- _Task goal_:
Go through the records and copy each line where the word "agent" occurs.

[Saved entries]

▬▬▬▬▬▬▬▬▬▬

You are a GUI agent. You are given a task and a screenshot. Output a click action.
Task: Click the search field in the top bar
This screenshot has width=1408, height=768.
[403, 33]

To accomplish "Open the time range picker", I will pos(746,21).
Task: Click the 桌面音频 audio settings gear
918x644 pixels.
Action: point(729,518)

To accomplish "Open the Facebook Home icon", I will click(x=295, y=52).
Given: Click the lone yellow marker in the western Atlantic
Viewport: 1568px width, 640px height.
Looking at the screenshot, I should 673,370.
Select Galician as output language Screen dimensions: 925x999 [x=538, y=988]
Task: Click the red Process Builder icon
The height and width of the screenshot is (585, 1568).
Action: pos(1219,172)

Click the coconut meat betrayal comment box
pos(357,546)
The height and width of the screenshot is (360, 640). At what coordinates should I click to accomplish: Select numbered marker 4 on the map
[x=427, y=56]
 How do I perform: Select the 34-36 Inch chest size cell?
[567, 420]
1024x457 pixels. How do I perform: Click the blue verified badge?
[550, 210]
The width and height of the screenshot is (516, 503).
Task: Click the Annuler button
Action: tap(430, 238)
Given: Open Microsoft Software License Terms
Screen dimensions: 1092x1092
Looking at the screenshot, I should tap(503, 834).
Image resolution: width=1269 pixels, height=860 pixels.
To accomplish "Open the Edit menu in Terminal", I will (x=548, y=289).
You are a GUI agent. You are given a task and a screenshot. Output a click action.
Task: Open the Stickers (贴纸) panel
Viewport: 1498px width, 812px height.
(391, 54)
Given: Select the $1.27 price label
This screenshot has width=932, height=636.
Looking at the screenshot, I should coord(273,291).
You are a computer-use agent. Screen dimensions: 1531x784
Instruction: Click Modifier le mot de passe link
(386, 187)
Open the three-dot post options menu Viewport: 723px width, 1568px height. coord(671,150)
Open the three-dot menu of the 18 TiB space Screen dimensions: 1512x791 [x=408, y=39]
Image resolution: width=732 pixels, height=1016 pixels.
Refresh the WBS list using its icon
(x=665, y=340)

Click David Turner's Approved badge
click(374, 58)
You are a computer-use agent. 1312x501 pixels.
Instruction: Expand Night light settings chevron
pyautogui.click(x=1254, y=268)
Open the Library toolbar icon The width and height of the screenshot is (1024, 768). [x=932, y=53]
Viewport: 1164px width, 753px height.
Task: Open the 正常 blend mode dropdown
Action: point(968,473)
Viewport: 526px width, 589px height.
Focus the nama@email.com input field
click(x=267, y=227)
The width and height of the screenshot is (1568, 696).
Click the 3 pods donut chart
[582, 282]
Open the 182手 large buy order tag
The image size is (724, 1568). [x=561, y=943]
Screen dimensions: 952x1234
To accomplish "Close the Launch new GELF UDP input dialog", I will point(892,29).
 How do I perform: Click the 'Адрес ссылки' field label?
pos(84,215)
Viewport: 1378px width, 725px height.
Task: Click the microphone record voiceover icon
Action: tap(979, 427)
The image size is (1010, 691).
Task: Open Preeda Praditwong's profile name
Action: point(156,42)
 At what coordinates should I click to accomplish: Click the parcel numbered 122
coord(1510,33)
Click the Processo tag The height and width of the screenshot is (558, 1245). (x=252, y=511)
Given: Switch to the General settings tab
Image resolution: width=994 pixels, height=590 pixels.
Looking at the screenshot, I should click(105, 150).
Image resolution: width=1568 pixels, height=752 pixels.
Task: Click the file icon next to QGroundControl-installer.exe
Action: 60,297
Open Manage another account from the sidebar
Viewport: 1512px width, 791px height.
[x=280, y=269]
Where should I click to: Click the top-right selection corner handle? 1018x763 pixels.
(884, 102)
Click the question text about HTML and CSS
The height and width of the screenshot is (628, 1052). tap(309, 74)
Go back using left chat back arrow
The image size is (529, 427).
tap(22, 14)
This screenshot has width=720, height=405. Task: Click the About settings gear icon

▬▬▬▬▬▬▬▬▬▬

- _Response to the task_:
You are a GUI agent. You are given a task and a screenshot. Output a click action.
You are a GUI agent. You are given a task and a screenshot. Output a click action.
You are a computer-use agent. Screen dimensions: 1531x784
You are a computer-use agent. 1312x501 pixels.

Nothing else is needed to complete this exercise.